▸ EXERCICES À FAIRE:
(1) Répondez aux questions suivantes sur le texte consacré au hüzün :
(a) Selon la citation d'Orhan Pamuk, à quoi le hüzün renvoie-t-il à Istanbul ?
(b) Quel instrument le texte présente-t-il comme emblématique du répertoire des derviches Mevlevi ?
(c) Quel cinéaste sait tirer du hüzün de longs plans-séquences ?
(2) Rédigez, s'il vous plaît, la suite du texte sur le hüzün, en reprenant après sa dernière phrase.

▸ TEXTE D'ÉTUDE:
+++

Petit florilège des musiques qui broient du noir #5

La Turquie et le hüzün

Voguons sur les eaux jusqu'au Bosphore, jusque dans ces parages où finit l'Europe et où commence l'Asie.
Là, dans son beau livre "Istanbul", l'écrivain Orhan Pamuk consacre de longues pages à un sentiment appelé hüzün : « Le hüzün à Istanbul renvoie à la fois à un sentiment important dans la musique locale, à un terme fondamental pour la poésie, et à un point de vue sur la vie (…), un état d'esprit que la ville s'est approprié avec fierté. C'est pourquoi il s'agit d'un sentiment que l'on trouve aussi bien négatif que positif ».
Le hüzün recouvre une acceptation tour-à-tour spirituelle, médicale (la mélancolie considérée comme une maladie de l'âme), culturelle et, finalement, identitaire. D'abord sentiment de manque et de distance vis-à-vis de Dieu, puis d'absence de l'être aimé, marqué par la perte d'une splendeur ottomane passée dont le souvenir est ravivé par la présence d'innombrables vestiges architecturaux délabrés, se traduisant parfois par une forme de défaitisme et de repli sur soi, le hüzün devient aussi regard sur le monde, art de vivre. Au cinéma, Nuri Bilge Ceylan sait en tirer de longs et superbes plans-séquences.


Le hüzün stambouliote chanté par le grand Nurettin Selçuk

Le manque, la nostalgie, souvent exprimé à travers le langage de la poésie amoureuse (le brûlant désir adressé à un Aimé absent), est au cœur même de la tradition mystique soufie, notamment celle des derviches Mevlevi (les fameux "derviches tourneurs"). L'instrument emblématique de leur répertoire musical est le ney, simple flûte droite directement taillée dans le roseau et dont le chant, évoquant la nostalgie de la joncheraie à laquelle il a été arraché, symbolise l'âme séparée du monde divin et aspirant à l'union avec Dieu. Le mystique soufi se veut lui aussi, à l'image de la flûte, écorce vide animée du souffle divin.

+++

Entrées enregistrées

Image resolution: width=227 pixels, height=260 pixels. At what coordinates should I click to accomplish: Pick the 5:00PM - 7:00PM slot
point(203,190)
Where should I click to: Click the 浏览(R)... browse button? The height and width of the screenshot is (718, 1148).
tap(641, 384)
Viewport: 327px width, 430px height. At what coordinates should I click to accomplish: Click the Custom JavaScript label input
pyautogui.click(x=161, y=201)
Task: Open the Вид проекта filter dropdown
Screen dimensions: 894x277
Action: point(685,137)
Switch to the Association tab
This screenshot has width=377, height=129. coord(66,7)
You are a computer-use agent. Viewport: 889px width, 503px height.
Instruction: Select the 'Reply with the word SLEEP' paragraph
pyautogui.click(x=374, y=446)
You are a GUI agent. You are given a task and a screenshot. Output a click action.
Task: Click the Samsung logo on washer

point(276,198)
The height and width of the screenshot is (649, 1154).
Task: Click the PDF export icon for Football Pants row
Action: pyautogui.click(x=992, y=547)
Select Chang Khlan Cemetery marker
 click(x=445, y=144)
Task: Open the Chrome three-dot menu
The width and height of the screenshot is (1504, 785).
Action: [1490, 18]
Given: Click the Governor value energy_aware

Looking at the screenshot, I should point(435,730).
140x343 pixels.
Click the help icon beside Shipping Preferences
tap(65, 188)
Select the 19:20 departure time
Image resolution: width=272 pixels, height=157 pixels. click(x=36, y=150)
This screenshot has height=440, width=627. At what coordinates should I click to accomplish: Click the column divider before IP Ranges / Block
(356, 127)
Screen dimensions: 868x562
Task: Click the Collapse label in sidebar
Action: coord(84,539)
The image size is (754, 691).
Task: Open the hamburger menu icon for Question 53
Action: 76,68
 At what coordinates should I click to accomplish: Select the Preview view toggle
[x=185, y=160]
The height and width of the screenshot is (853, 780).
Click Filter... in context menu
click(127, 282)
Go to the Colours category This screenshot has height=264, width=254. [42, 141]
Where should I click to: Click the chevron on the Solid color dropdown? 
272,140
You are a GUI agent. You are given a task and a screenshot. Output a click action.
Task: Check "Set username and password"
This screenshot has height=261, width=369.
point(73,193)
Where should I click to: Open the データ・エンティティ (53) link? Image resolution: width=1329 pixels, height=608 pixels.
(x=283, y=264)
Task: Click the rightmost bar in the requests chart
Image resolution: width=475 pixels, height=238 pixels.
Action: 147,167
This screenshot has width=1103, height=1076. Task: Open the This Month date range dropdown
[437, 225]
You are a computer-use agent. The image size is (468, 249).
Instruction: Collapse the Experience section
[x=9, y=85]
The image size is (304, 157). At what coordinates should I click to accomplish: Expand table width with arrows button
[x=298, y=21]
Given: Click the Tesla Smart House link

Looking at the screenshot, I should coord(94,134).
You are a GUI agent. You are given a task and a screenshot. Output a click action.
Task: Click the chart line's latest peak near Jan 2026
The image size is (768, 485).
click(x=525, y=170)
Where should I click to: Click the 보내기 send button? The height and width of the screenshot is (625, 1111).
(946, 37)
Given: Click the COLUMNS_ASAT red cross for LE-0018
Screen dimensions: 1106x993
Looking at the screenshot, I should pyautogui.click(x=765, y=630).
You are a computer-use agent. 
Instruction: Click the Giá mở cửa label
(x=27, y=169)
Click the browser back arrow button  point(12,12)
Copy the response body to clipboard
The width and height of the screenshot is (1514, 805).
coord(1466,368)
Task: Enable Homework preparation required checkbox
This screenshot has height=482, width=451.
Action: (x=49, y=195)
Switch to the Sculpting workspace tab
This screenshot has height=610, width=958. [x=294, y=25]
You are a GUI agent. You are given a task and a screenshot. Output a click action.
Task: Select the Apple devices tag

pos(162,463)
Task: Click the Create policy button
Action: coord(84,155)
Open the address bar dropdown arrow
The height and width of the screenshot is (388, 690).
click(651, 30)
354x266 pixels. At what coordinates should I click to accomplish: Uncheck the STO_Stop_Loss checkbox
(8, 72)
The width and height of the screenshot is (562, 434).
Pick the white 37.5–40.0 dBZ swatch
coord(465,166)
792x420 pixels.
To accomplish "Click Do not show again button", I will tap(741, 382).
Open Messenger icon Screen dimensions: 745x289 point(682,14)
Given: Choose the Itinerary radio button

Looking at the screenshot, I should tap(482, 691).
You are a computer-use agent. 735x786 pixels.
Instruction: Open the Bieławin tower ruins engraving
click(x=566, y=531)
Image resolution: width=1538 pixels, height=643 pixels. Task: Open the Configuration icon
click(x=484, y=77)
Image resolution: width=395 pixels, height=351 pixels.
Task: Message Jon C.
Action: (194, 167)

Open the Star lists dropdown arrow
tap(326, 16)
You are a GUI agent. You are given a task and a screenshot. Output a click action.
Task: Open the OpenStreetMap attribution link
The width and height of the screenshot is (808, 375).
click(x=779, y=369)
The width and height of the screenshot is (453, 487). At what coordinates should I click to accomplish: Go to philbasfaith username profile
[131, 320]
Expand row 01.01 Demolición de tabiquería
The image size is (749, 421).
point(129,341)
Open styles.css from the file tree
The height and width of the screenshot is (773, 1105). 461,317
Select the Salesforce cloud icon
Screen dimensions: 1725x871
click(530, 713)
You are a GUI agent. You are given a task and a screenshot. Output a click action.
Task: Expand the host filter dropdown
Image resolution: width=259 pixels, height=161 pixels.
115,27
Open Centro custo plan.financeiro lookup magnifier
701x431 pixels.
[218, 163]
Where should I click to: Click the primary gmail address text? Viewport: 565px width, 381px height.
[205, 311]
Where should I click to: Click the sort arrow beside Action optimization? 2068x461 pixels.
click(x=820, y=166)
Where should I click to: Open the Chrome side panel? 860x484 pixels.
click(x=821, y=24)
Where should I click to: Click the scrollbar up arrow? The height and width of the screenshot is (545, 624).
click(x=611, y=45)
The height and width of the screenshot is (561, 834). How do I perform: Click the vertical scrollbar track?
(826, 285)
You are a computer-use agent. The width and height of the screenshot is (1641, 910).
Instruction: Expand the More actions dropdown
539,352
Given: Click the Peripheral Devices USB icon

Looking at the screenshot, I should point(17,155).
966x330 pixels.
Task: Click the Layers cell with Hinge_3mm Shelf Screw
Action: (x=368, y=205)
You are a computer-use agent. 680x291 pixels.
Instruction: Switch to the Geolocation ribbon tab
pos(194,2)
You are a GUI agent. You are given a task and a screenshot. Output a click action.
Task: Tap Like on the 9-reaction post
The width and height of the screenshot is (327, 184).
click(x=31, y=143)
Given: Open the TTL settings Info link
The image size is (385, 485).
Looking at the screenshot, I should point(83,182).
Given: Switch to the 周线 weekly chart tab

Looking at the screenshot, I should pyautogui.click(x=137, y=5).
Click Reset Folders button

+++

▸ RÉPONSES DANS L'ORDRE:
(1)
(a) À un sentiment important dans la musique locale, à un terme fondamental pour la poésie et à un point de vue sur la vie.
(b) Le ney.
(c) Nuri Bilge Ceylan.

(2)
Le poète Jalal ed-Dîn Rumî, fondateur de l'ordre des Mevlevi, y fait référence dans de nombreux vers : « Ecoute le ney et sa plainte, comme elle chante la séparation ».
Le chant plaintif et mystique du ney

Si l'on quitte Istanbul pour se tourner du côté des musiques rurales et pastorales des campagnes d'Anatolie ou des montagnes du Taurus, on trouve le genre de l'air long ("uzun hava") : celui-ci se caractérise par une grande expressivité individuelle, et est très souvent marqué par une forme de douleur nostalgique. Le chanteur lance avec force sa voix dans l'aigu, comme un appel ou un cri, et descend l'échelle mélodique par paliers, jusqu'à épuisement du souffle en fin de phrase, laissant alors le luth saz sur lequel il s'accompagne prendre le relais.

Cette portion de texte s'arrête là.